Many friends do come through and we love their visits. I fill up my calendar with dinner dates for the following weeks. I am a bit chagrined at how poorly I would sustain my network of friends without periodic open studios. I am also reminded of how diverse my network of friends is, drawn from so many different parts of my life and my history.
Every year I have returning guests, people I don't know, but who remember my work from a prior year and are genuinely excited to encounter it again. "l want you to tell my friend the story you told me last year about this painting." one woman says. My work encompasses both story and artwork, each reinforcing the other. I am pleased when it is memorable. So often I wonder if I am spinning my wheels. I work in solitude so much of the time that the response of others is truly heartening, reminding me why I do what I do.
This year I had more work on memory. It falls in three sections: 1) my mother's experience with memory loss and the creativity that she still was capable of exhibiting 2) the experience through a daughter and caregiver's eyes and 3) memories others shared with a loved one who lost memory. The last category is fed by others' contributions to a memory jar.
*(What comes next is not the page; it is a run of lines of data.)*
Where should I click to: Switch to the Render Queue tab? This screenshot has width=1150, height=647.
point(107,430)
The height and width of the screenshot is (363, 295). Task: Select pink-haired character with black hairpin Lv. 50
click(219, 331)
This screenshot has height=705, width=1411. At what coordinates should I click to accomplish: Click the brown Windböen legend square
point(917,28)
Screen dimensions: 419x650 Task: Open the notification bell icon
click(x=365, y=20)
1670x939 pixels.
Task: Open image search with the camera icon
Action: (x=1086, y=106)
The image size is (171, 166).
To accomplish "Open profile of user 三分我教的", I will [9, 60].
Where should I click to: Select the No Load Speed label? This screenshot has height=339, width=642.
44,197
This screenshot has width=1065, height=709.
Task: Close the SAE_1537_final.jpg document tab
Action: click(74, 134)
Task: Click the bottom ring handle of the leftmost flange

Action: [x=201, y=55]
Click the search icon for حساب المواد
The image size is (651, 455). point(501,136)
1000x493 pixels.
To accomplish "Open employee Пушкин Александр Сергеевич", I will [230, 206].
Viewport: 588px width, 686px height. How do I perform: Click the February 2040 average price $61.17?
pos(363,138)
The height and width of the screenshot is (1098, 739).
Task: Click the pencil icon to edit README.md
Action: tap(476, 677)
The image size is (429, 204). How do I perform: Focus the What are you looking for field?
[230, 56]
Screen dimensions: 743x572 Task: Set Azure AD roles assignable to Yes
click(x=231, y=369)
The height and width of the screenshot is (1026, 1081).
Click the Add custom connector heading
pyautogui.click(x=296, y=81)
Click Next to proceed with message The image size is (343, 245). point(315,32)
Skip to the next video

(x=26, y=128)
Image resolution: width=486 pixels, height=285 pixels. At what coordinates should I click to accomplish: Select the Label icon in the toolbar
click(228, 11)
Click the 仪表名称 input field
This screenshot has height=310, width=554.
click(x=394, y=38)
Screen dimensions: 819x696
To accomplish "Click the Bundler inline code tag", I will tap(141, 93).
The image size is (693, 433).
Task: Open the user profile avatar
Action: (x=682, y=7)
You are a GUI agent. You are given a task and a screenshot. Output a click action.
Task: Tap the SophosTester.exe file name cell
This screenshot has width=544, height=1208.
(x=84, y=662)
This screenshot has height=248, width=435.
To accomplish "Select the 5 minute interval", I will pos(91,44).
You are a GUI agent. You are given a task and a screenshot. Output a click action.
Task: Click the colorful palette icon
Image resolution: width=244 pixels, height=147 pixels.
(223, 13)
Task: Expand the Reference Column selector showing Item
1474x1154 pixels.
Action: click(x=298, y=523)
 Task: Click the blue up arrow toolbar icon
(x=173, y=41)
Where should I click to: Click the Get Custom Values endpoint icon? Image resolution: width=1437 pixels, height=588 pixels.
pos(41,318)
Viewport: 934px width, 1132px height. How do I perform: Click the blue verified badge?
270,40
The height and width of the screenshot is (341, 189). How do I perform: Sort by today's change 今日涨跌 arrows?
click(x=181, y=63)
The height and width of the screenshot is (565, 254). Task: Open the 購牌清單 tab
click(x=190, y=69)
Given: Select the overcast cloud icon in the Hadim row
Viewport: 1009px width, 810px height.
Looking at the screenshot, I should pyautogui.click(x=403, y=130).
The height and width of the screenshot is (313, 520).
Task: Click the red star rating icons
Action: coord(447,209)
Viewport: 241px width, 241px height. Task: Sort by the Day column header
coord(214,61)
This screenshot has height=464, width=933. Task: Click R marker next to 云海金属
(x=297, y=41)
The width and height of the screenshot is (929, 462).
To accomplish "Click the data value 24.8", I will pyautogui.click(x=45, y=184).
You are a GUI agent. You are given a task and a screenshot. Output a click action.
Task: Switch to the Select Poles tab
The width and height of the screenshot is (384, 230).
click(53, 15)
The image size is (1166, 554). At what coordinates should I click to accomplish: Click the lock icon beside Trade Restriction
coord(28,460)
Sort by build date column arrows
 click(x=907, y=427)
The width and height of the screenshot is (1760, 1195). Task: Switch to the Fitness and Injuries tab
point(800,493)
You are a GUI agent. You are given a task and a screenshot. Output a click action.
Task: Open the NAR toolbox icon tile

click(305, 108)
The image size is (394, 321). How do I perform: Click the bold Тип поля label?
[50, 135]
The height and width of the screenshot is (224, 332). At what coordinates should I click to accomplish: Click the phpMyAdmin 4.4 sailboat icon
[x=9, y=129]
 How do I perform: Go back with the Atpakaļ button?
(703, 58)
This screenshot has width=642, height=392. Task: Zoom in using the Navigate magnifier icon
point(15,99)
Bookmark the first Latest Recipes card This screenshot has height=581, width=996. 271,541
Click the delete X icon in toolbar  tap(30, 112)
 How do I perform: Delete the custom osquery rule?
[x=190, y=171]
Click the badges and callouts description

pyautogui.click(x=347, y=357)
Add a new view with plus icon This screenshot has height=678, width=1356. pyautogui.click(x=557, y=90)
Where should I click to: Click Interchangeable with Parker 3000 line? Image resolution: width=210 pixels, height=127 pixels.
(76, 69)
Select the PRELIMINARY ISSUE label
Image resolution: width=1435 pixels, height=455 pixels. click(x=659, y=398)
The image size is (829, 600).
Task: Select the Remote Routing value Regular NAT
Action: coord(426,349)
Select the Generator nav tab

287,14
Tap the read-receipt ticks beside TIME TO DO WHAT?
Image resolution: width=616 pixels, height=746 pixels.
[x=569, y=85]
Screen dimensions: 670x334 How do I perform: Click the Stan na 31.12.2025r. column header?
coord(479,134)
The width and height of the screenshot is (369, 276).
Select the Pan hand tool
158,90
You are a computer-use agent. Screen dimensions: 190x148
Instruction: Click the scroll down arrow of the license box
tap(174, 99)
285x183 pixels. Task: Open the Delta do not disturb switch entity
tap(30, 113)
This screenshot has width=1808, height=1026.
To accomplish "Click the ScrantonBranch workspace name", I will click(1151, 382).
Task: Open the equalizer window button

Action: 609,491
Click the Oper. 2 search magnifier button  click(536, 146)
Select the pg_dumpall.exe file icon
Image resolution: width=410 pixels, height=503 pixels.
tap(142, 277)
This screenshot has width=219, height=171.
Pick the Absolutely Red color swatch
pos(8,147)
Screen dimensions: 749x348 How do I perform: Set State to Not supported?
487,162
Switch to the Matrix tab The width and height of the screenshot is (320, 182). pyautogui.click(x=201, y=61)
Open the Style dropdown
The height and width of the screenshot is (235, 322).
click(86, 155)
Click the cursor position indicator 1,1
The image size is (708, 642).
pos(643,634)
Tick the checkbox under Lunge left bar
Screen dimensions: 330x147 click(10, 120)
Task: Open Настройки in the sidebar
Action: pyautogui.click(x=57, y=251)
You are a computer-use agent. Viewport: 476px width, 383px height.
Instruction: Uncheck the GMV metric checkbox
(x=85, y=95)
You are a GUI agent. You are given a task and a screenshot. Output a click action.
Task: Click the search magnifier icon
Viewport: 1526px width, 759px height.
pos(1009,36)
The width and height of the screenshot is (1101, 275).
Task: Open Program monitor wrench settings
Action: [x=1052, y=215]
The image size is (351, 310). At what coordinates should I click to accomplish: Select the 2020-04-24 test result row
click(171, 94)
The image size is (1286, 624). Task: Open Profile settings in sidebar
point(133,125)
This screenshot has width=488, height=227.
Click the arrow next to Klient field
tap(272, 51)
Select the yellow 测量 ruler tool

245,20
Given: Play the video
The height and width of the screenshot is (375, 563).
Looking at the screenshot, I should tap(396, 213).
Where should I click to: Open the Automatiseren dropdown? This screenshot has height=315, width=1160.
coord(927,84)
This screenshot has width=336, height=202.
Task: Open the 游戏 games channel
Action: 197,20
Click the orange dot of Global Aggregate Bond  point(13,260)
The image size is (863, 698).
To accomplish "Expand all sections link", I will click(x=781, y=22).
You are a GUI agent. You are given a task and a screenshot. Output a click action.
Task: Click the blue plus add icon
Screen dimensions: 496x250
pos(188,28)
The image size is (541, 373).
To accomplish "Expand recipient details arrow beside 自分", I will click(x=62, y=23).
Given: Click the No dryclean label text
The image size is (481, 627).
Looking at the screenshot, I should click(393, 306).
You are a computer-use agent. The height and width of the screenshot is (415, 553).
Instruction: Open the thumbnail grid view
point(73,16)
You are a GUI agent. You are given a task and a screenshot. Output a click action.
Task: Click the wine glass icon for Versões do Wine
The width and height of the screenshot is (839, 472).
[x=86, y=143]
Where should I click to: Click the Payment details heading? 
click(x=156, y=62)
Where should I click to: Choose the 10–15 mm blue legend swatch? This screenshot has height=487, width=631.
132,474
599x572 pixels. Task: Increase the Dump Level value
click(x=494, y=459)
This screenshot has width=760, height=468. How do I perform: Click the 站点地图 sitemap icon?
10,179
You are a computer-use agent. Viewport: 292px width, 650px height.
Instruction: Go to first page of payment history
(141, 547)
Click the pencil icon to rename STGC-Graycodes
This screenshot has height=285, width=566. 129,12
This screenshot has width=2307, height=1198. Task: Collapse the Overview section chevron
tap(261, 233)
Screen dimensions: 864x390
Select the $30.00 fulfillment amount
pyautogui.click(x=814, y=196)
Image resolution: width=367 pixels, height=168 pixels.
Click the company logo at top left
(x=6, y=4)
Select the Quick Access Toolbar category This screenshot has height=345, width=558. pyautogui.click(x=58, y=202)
At last year's Art-a-Whirl I was moved by the many people who shared their story related to memory loss with me. I decided to try to capture that all too universal experience with a memory jar. I invited others to share a memory they had shared with a loved one who lost memory, one for which they are now the keeper of the memory. It got off to a slow start. Last year I had to cajole entries, explaining the concept over and over. This year I had paintings based on others' stories hanging on the wall. Every time I looked up someone was standing deep in thought by the memory jar, pen in hand. I was touched by the love they expressed, the memories of loved ones they honored. I had people thank me for including that, giving them an opportunity to engage and to honor. I think I'm onto something. Ideas start by reflecting on my own experience, but I am never sure if what speaks to me has a broader reach. Now I feel quite certain that it does.